A parceria com Paulinho da Viola, que gerou Samba na Madrugada (1968), se iniciou no Zicartola. O restaurante do compositor Cartola e sua mulher, dona Zica, reunia os grandes nomes da música no Rio. Samba na Madrugada é um álbum antológico, que traz parcerias de Medeiros com Cartola, Zé Keti, Mauro Duarte, Hermínio Bello de Carvalho e o próprio Paulinho. Entre as principais composições desse clássico da MPB está O Sol Nascerá, de Medeiros e Cartola, que mereceu mais de sessenta regravações.

Medeiros, que lançou seu primeiro disco solo em 1973, era um sambista militante. Lutava pela qualidade da música brasileira. Numa entrevista que deu para VEJA, no início dos anos 2000, criticou a diretoria da escola de samba Portela por esta ter apagado um mural onde figuravam todos os seus compositores. O sambista, como poucos, reclamou do descaso com a música no Brasil e por muitas vezes lembrou da importância da educação musical nas escolas.  “Villa-Lobos levou os corais para as favelas, o ensino musical estava nas escolas públicas. Tudo isso resultou em uma qualidade altíssima na produção artística, e mesmo os compositores dos morros foram envolvidos nesse movimento”. Mas a boa música de Elton Medeiros permanece.
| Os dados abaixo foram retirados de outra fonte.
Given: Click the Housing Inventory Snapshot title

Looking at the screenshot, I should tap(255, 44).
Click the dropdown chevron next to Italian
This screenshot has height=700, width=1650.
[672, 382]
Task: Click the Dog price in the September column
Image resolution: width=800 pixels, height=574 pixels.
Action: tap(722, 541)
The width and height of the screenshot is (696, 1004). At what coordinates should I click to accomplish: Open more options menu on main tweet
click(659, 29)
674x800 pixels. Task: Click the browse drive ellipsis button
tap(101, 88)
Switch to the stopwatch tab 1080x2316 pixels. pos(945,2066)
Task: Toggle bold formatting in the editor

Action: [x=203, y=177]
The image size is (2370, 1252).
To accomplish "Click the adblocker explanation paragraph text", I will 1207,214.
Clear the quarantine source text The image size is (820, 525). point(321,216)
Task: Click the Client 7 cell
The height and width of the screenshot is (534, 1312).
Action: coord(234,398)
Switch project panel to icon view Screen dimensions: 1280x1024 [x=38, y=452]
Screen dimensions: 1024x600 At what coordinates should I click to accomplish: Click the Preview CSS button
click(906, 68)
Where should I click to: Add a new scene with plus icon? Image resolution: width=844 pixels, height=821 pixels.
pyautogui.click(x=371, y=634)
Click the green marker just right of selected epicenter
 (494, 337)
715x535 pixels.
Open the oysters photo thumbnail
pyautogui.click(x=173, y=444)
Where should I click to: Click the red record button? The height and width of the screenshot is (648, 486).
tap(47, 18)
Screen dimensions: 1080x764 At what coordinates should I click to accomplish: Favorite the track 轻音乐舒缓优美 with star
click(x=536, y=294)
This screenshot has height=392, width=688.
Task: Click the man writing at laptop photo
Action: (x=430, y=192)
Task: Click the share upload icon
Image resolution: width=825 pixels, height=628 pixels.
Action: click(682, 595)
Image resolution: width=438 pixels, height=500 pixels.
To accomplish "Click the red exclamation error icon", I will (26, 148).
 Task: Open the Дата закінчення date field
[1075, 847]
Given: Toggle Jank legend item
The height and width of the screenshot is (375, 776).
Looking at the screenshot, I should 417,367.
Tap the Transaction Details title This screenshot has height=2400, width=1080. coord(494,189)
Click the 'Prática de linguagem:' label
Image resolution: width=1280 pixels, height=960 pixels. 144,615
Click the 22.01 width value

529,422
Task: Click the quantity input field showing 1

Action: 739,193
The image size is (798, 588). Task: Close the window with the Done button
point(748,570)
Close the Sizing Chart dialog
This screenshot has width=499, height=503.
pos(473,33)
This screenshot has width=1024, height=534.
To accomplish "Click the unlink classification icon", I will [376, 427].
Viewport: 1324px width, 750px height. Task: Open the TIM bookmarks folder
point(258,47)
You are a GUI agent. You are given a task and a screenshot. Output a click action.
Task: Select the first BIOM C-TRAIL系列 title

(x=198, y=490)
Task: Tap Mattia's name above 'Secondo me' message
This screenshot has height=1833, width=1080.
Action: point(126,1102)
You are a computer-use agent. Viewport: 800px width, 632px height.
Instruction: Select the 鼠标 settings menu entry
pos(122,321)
O Sol Nascerá é tema de Bom Sucesso(2019), novela que está no ar atualmente, na faixa das 19 horas, na Rede Globo.

Em nota, a equipe de Elton Medeiros lamentou a morte do “amigos e mestre” Elton Medeiros:

“É com pesar que informamos que o amigo e mestre Elton Medeiros faleceu nesta terça feira (3), por volta das 20h15, em uma clínica em Laranjeiras, onde estava internado devido a complicações causadas por uma pneumonia.

Um dos Grandes do samba, dos melodistas mais puros, sai de campo aos 89 anos para um largo mais tranquilo. Esteja sempre em paz, Elton, e obrigado por toda sua arte. Nos deixa uma obra irreparável e única.

O enterro acontece nesta quarta (4), às 15h30 no Cemitério São Francisco de Paula, no Catumbi, na cidade do Rio de Janeiro (Rua de Catumbi, 120, Capela Í)”, diz o comunicado.